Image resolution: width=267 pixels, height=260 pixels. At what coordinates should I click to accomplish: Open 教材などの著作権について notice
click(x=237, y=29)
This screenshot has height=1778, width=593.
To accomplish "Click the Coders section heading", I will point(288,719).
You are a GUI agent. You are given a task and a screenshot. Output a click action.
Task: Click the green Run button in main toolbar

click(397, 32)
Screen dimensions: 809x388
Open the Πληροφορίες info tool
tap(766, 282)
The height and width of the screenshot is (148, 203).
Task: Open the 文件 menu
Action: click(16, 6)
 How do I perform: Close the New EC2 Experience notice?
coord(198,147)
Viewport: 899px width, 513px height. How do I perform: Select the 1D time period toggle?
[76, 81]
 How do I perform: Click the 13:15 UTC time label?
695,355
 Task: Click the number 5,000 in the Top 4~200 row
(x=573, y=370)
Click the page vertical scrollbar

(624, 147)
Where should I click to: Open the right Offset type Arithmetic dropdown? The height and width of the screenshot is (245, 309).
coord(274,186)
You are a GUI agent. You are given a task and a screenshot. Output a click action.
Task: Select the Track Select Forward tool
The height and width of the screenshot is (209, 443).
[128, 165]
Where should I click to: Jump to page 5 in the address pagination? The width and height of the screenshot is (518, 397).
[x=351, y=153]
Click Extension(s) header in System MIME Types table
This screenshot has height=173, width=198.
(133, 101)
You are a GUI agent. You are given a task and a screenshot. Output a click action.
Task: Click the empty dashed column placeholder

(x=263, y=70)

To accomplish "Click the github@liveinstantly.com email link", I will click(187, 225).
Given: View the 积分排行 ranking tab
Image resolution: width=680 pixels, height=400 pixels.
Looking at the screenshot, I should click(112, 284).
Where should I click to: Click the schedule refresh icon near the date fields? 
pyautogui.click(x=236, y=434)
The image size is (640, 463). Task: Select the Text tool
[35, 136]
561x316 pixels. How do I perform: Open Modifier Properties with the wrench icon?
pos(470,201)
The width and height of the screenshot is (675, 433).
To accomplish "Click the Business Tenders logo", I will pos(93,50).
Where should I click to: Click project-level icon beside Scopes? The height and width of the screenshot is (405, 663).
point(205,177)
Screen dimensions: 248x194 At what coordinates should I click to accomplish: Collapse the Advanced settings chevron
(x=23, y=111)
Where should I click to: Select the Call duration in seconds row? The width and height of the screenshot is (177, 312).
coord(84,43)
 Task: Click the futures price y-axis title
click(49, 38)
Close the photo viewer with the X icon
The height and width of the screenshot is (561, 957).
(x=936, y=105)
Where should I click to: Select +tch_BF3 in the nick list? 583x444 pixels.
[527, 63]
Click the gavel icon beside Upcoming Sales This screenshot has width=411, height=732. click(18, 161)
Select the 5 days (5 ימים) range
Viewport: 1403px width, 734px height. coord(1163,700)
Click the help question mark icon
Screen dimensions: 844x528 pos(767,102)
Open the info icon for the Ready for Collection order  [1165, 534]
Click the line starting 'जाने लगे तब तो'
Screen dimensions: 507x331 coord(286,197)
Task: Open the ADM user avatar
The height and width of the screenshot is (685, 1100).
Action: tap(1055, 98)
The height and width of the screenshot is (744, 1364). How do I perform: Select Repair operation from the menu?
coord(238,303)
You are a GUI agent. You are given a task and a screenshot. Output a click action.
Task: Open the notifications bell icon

# # # # # # #

Task prompt ▸ Return the full listing. Leave every word as it stands.

Solution ▸
Image resolution: width=267 pixels, height=260 pixels. At what coordinates should I click to accomplish: Open 教材などの著作権について notice
click(x=237, y=29)
This screenshot has height=1778, width=593.
To accomplish "Click the Coders section heading", I will point(288,719).
You are a GUI agent. You are given a task and a screenshot. Output a click action.
Task: Click the green Run button in main toolbar

click(397, 32)
Screen dimensions: 809x388
Open the Πληροφορίες info tool
tap(766, 282)
The height and width of the screenshot is (148, 203).
Task: Open the 文件 menu
Action: click(16, 6)
 How do I perform: Close the New EC2 Experience notice?
coord(198,147)
Viewport: 899px width, 513px height. How do I perform: Select the 1D time period toggle?
[76, 81]
 How do I perform: Click the 13:15 UTC time label?
695,355
 Task: Click the number 5,000 in the Top 4~200 row
(x=573, y=370)
Click the page vertical scrollbar

(624, 147)
Where should I click to: Open the right Offset type Arithmetic dropdown? The height and width of the screenshot is (245, 309).
coord(274,186)
You are a GUI agent. You are given a task and a screenshot. Output a click action.
Task: Select the Track Select Forward tool
The height and width of the screenshot is (209, 443).
[128, 165]
Where should I click to: Jump to page 5 in the address pagination? The width and height of the screenshot is (518, 397).
[x=351, y=153]
Click Extension(s) header in System MIME Types table
This screenshot has height=173, width=198.
(133, 101)
You are a GUI agent. You are given a task and a screenshot. Output a click action.
Task: Click the empty dashed column placeholder

(x=263, y=70)

To accomplish "Click the github@liveinstantly.com email link", I will click(187, 225).
Given: View the 积分排行 ranking tab
Image resolution: width=680 pixels, height=400 pixels.
Looking at the screenshot, I should click(112, 284).
Where should I click to: Click the schedule refresh icon near the date fields? 
pyautogui.click(x=236, y=434)
The image size is (640, 463). Task: Select the Text tool
[35, 136]
561x316 pixels. How do I perform: Open Modifier Properties with the wrench icon?
pos(470,201)
The width and height of the screenshot is (675, 433).
To accomplish "Click the Business Tenders logo", I will pos(93,50).
Where should I click to: Click project-level icon beside Scopes? The height and width of the screenshot is (405, 663).
point(205,177)
Screen dimensions: 248x194 At what coordinates should I click to accomplish: Collapse the Advanced settings chevron
(x=23, y=111)
Where should I click to: Select the Call duration in seconds row? The width and height of the screenshot is (177, 312).
coord(84,43)
 Task: Click the futures price y-axis title
click(49, 38)
Close the photo viewer with the X icon
The height and width of the screenshot is (561, 957).
(x=936, y=105)
Where should I click to: Select +tch_BF3 in the nick list? 583x444 pixels.
[527, 63]
Click the gavel icon beside Upcoming Sales This screenshot has width=411, height=732. click(18, 161)
Select the 5 days (5 ימים) range
Viewport: 1403px width, 734px height. coord(1163,700)
Click the help question mark icon
Screen dimensions: 844x528 pos(767,102)
Open the info icon for the Ready for Collection order  [1165, 534]
Click the line starting 'जाने लगे तब तो'
Screen dimensions: 507x331 coord(286,197)
Task: Open the ADM user avatar
The height and width of the screenshot is (685, 1100).
Action: tap(1055, 98)
The height and width of the screenshot is (744, 1364). How do I perform: Select Repair operation from the menu?
coord(238,303)
You are a GUI agent. You are given a task and a screenshot. Output a click action.
Task: Open the notifications bell icon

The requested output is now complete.